Luci e ombre nel processo di internazionalizzazione dell’agroalimentare italiano. Se va bene l’export, diminuiscono gli investimenti esteri. E’ quanto emerge dal “Rapporto sulla competitività dell’agroalimentare italiano” di Ismea (Istituto di Servizi per il Mercato Agricolo Alimentare) presentato oggi a Roma.
L’export del Made in Italy agroalimentare, con un valore di 41 miliardi di euro a fine 2017, ha raggiunto il suo primato storico e detiene una quota dell’8% sulle esportazioni dell’Ue (quasi 525 miliardi di euro). Negli ultimi 5 anni le esportazioni ‘tricolori’ sono aumentate del 23%, più di quelle dell’Ue (+16%) mentre il peso su quelle mondiali è passato dal 2,9% al 3,1% tra il 2013 e il 2017.
Emerge dal “Rapporto sulla competitività dell’agroalimentare italiano” di Ismea (Istituto di Servizi per il Mercato Agricolo Alimentare) presentato  a Roma.
Per Ismea “il ruolo del Made in Italy nelle esportazioni del settore primario europeo emerge chiaramente analizzando i prodotti in uscita dai confini nazionali” così “per le prime cinque voci delle esportazioni agricole, l’Italia è il maggiore esportatore europeo”: 35%-36% dell’export di mele e di uva, 47% di kiwi, 61% di nocciole sgusciate, 35% di prodotti vivaistici.
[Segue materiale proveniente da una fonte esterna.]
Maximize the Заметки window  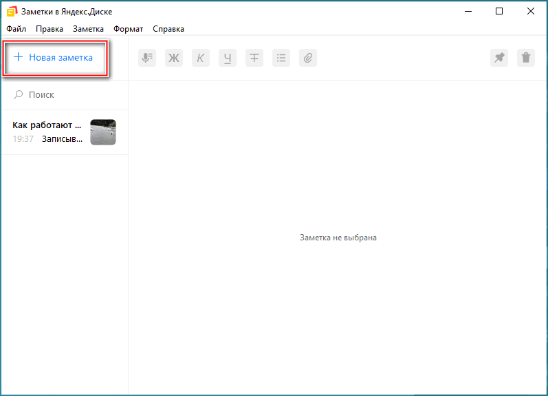coord(499,11)
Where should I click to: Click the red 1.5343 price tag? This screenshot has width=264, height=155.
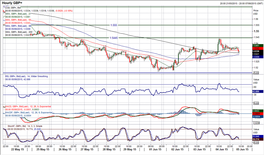point(258,48)
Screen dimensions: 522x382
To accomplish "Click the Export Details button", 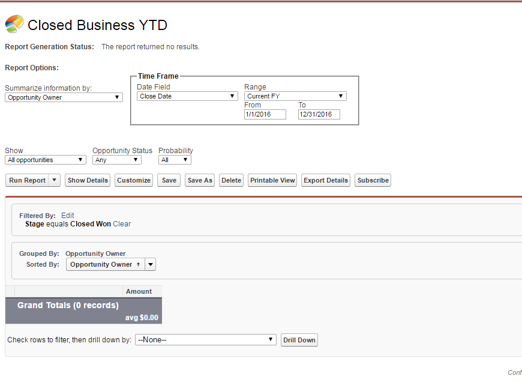I will click(x=326, y=180).
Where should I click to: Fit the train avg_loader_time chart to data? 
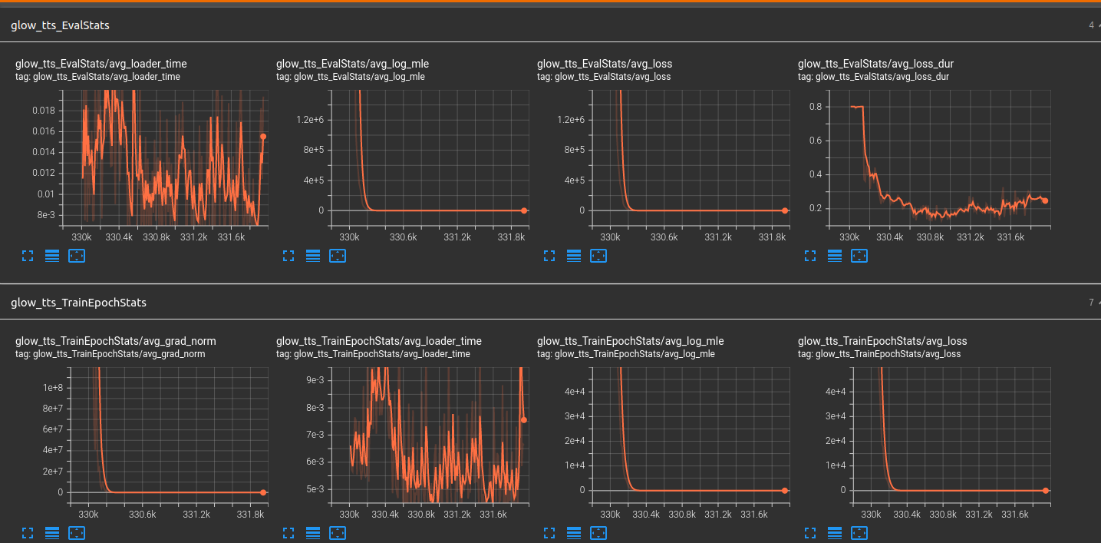pyautogui.click(x=338, y=532)
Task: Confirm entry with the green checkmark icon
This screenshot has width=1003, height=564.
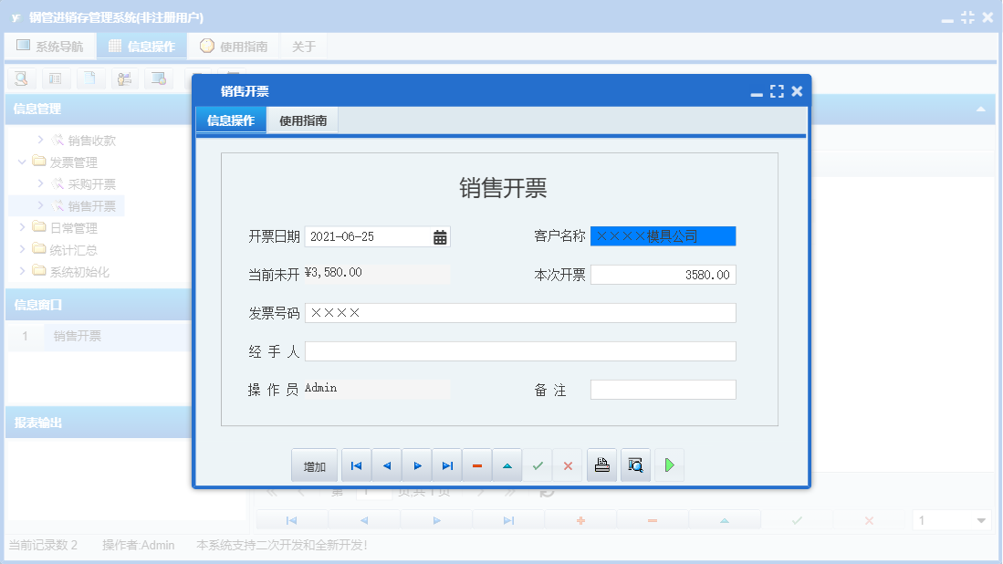Action: point(537,465)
Le performance migliori arrivano dall’industria alimentare: quasi 34 miliardi di euro nel 2017, pari al 9% del valore delle esportazioni di prodotti alimentari europei, +7,5% rispetto all’anno precedente. L’Italia è il primo esportatore di pasta e di conserve di pomodoro con una quota del 65/66% dell’export Ue e il secondo di vini e olio d’oliva, al 27% e al 23%; con il 13%, è il quarto esportatore di formaggi e latticini.
Il rapporto evidenzia poi “il successo competitivo nei paesi dell’Est europeo (Bulgaria, Lettonia e Romania) e i progressi in Ucraina, Brasile, Marocco; positivi, ma meno significativi, gli aumenti della quota italiana in Australia, Stati Uniti, Canada, Argentina e Cina”. Mentre il saldo commerciale agroalimentare (importazioni e esportazioni), “è notevolmente migliorato, da -7,3 miliardi di euro del 2013 a -4 miliardi nel 2017”.
Tuttavia l’incidenza degli investimenti si è ridotta negli ultimi dieci anni dal 42 al 27% e i margini per la componente produttiva della filiera sono sempre più scarsi.